### Stored data entries
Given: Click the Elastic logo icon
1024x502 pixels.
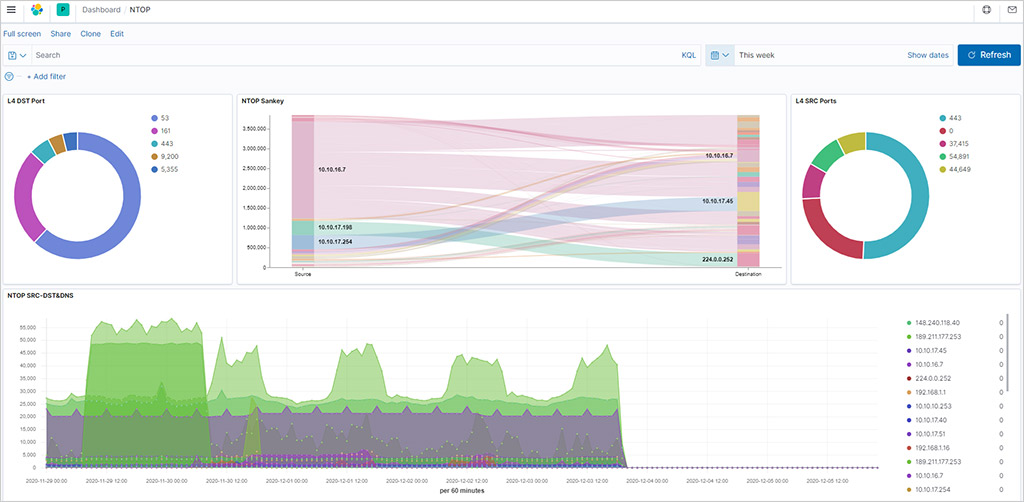Looking at the screenshot, I should (37, 10).
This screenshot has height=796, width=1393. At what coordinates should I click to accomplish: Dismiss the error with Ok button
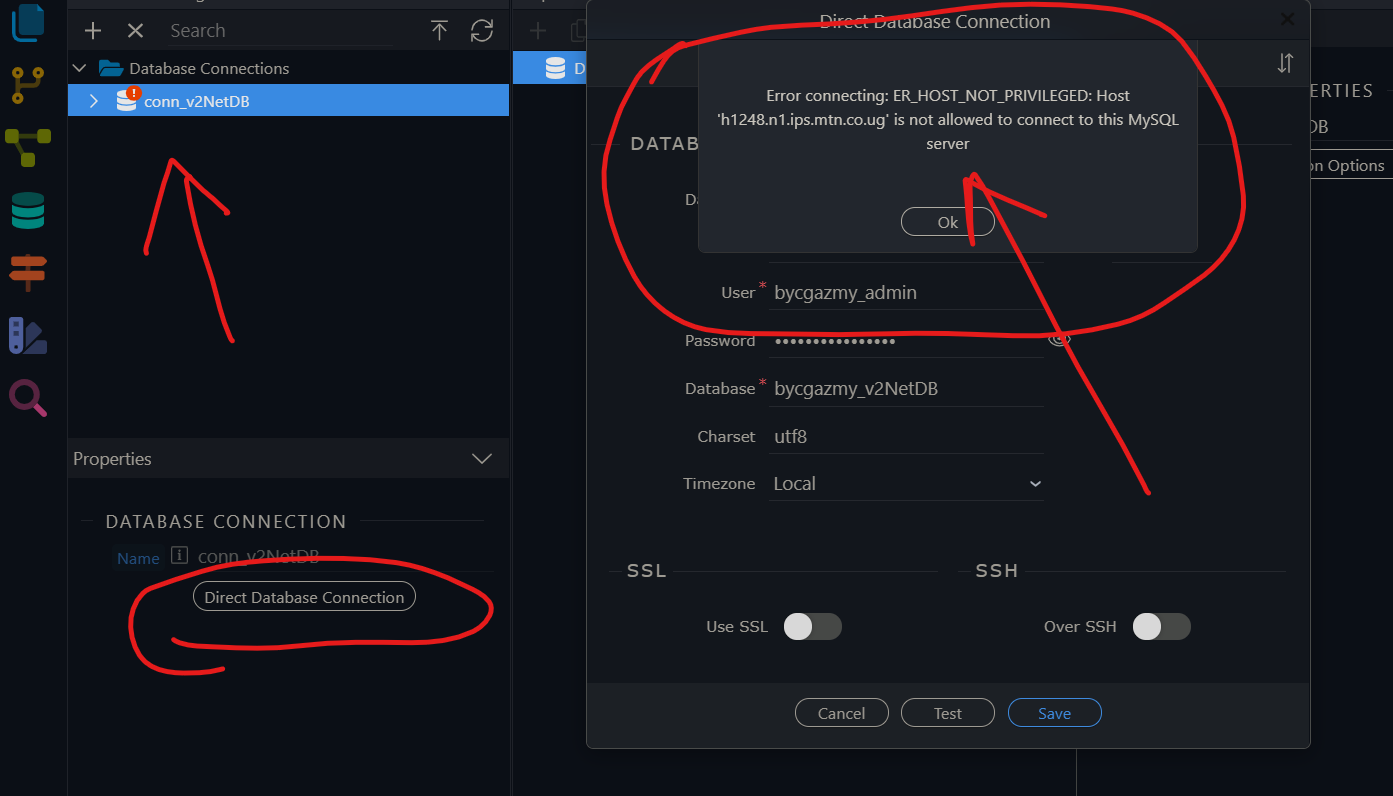(x=947, y=222)
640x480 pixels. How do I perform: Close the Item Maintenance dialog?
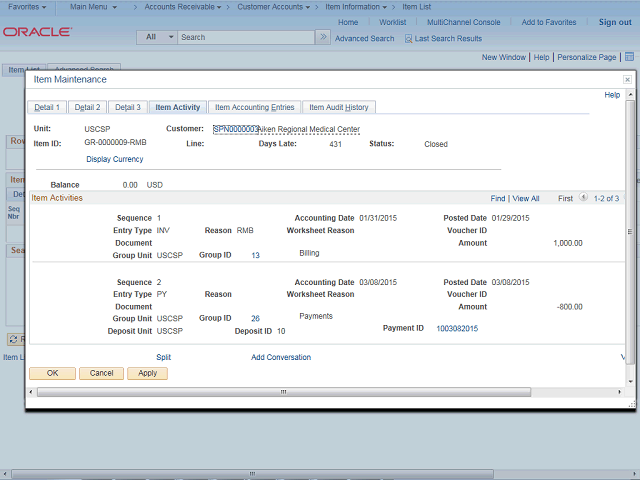[627, 79]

### Directions for this task
Please copy every entry exactly, without the pictures.

### Solution for this exercise
Given: Click the Elastic logo icon
1024x502 pixels.
Looking at the screenshot, I should (37, 10).
This screenshot has height=796, width=1393. At what coordinates should I click to accomplish: Dismiss the error with Ok button
(x=947, y=222)
640x480 pixels. How do I perform: Close the Item Maintenance dialog?
[627, 79]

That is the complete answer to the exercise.